Puis, il y a le bon coup d’État, c’est le général Abdel el-Sisi en Égypte qui, à la suite de manifestations de masse, renverse le président démocratiquement élu, Mohamed Morsi, qui veut faire sombrer son pays dans l’islamisme ; ce avec, cette fois, le soutien tacite des USA.

On comprend mieux pourquoi Laurent Fabius, patron du Quai d’Orsay, est en train de danser cet étrange pas de deux, au risque de se prendre les pieds dans le tapis oriental : « La situation est très critique en Égypte. Il faut revenir vers un cheminement démocratique et refuser la violence. »Certes. Mais « revenir vers un cheminement démocratique », cela signifie qu’il faut remettre en fonction le président Morsi, démocratiquement élu, et pourtant destitué par l’oligarchie militaire. Et quant à « refuser la violence », laquelle ? Si ce n’est celle perpétrée par cette même oligarchie galonnée.

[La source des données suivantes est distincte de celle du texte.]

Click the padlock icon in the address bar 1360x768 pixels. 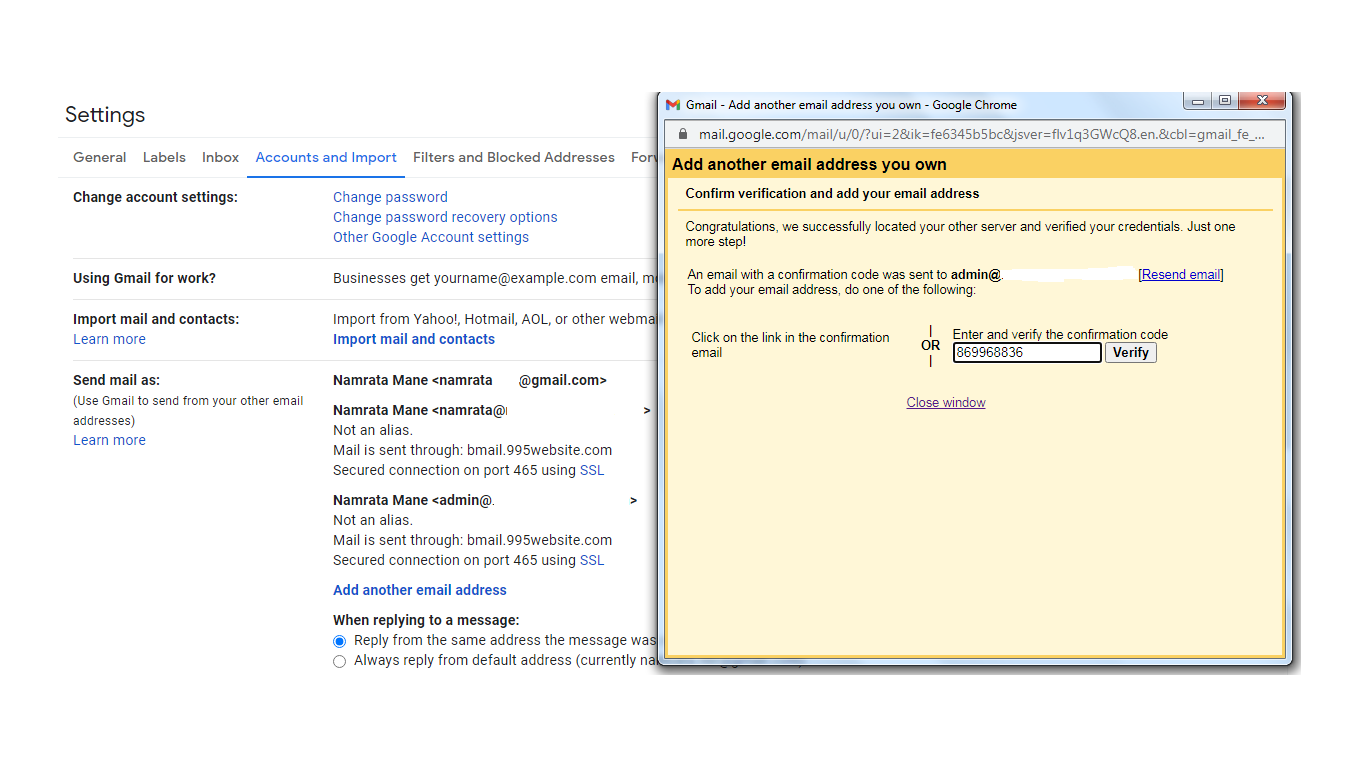pos(683,134)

Puis, Laurent Fabius, toujours : « Le président Morsi avait été élu dans des conditions régulières, mais le sentiment qu’ont eu beaucoup de personnes, c’est qu’il voulait aller vers un islamisme à marche forcée et, d’autre part, la situation économique était catastrophique. » Bref, il y aurait eu malentendu sur le programme électoral et le président en question n’aurait pas tenu ses promesses en matière de redressement économique… Tiens donc. Ça nous rappelle quelqu’un. François Hollande ? De plus en plus lâché par son propre camp, incapable de remettre la France sur le chemin du plein emploi et ayant dû, lui aussi, affronter des manifestations de semblable envergure. Si l’on en suit les conseils du bon docteur Fabius, l’actuel président aurait donc dû être lui aussi déposé depuis longtemps par nos militaires…

Du côté de la junte militaire, on promet des « mesures décisives et fermes » si les manifestants à venir « outrepassaient leur droit à l’expression pacifique ». Fort bien. Le week-end dernier, la soldatesque a tiré dans le tas. Bilan : 80 morts et plus d’un millier de blessés. Juste un petit avertissement, somme toute. Et la prochaine fois, le strike ? Effectivement, en athlétisme comme en répression politique, les records sont faits pour être battus. Au-dessous de 200 morts, il s’agirait donc d’une contre-performance.

Mais en matière d’hypocrisie, la première place du podium revient tout de même au vice-président – mis en place par les putschistes – Mohamed El Baradei, qui assure : « Les Frères musulmans font toujours partie du processus politique et nous voulons qu’ils y prennent part. » Monsieur est trop bon. Après des années de persécution, cette confrérie a pris part au processus électoral et a gagné l’élection présidentielle haut la main. Ce qui n’est pas le cas de ce technocrate n’ayant jamais hanté que les couloirs des institutions internationales.

Morale de l’histoire : pour être considéré comme un « véritable démocrate », mieux vaut emporter le soutien de l’opinion des « élites »étrangères que les suffrages de ses propres concitoyens. C’est à méditer.